Why Your Content Management System Will Fail

Your content management system is going to fail. Don’t take my word for it, though. Ask Robert Metcalfe. He formulated Metcalfe’s Law, which states that “the value of a telecommunications network is proportional to the square of the number of connected users of the system”.

What has a telecommunications network got to do with content management failure? A content management system manages pieces of content, and increases their value by managing connections between them. Metcalfe’s law provides a formula for determining how the addition of nodes to a network increases the number of possible connections between the nodes, and thus the value of the network. The formula for determining the number of unique connections is: n(n-1)/2, where n is the number of nodes in the network.

Thus, if there are 4 nodes in a network the number of connections is 6:

4(4-1)/2 = 4*3/2 = 6

But when the number of nodes grows, the number of connections grows faster, so with 5 nodes we get 10 connections:

5(5-1)/2 = 5*4/2 = 10

For 20 nodes:

20(20-1)/2 = 20*19/2 = 190

For 200 nodes:

200(200-1)/2 = 200*199/2 = 19 900

And for 2000 nodes:

2000(2000-1)/2 = 2000*1999/2 = 1 999 000

Yes, a network with 2000 nodes has almost 2 million unique connections. Cool huh?

But again, so what?

This is what: content management is not only about managing individual topics, it is about managing the relationships between topics. So if you have 2000 topics in your repository, the content management problem is not only to manage those 2000 topics, but to manage the 1 999 000 unique potential relationships between those topics.

Now, you may object that in a CMS, every node is not directly connected to every other node, and that is true. But when you add a new node, it could potentially have a direct connection to any other node in the network. To fully integrate a new node into the network, therefore, every one of those potential connections ought to be evaluated.

The flip side of Metcalfe’s Law is that while every new node in the network increases the value of the network as a function of n(n − 1)/2, it also increases the cost of maintaining the connections between the nodes of the network as a function of n(n − 1)/2. (There is some controversy about the value part of Metcalfe’s Law — some contend that value does not actually increase so rapidly as the network grows. But when it comes to cost, things are far more black and white. Each new connections clearly increases the cost to add and manage connections.
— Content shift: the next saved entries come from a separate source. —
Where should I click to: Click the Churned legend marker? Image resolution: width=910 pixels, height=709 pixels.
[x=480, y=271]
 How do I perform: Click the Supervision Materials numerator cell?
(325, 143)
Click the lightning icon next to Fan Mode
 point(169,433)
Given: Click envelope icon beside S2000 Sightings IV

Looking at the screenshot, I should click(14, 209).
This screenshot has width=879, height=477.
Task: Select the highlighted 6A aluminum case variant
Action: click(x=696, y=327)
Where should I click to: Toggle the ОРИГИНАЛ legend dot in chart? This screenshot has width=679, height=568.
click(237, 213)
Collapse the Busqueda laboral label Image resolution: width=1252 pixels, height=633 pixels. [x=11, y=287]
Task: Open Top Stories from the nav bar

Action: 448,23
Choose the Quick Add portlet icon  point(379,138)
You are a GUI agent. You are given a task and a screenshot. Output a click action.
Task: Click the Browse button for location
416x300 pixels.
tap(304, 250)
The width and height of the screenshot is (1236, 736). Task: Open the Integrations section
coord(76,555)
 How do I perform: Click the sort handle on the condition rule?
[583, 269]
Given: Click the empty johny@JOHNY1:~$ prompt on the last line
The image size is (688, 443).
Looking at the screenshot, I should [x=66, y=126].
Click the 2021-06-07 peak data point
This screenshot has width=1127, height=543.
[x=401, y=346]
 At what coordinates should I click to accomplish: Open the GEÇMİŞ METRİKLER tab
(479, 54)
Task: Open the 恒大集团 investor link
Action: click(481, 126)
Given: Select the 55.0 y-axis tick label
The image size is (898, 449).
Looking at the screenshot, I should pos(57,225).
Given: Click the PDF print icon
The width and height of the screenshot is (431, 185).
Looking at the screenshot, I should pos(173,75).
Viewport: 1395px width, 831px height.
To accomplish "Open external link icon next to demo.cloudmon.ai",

Metcalfe’s Law simply points out just how fast the number of connections grows.)

Actually, the cost to integrate a new node into the network in a CMS is worse than this. Metcalfe’s formula  assumes that there is only one type of connection between nodes in a network, But in a CMS, there are multiple types of relationships between topics. There are link relationships, reuse (transclusion) relationships, temporal (version) relationships and potentially others. When a new node is integrated, each of these possible relationships ought to be evaluated, meaning that the cost is multiplied by the number of different types of relationships to be evaluated.

But wait! It gets worse! So far we have been talking about this as if the relationship between two topics was a single relationship. But in fact, it is two distinct relationships. How A relates to B and how B relates to A are different. That means that when you create topic A, it is not enough to consider how it relates to every other topic in the network. You also have to ask, how does every other topic in the network relate to the topic I just created?

But wait! It gets worse still! Adding a topic to a CMS is not like installing a fax machine. A fax machine will always have the exact same relationship with all other fax machines, and so replacing your fax machine with a new one does not require you to reexamine its relationships with other fax machines. But every time you make a substantive edit to a topic, you potentially alter its relationships to every other topic, meaning that one complete edit cycle on the content set creates the same cost as originally adding the topics to the set (supposing you actually do the evaluations).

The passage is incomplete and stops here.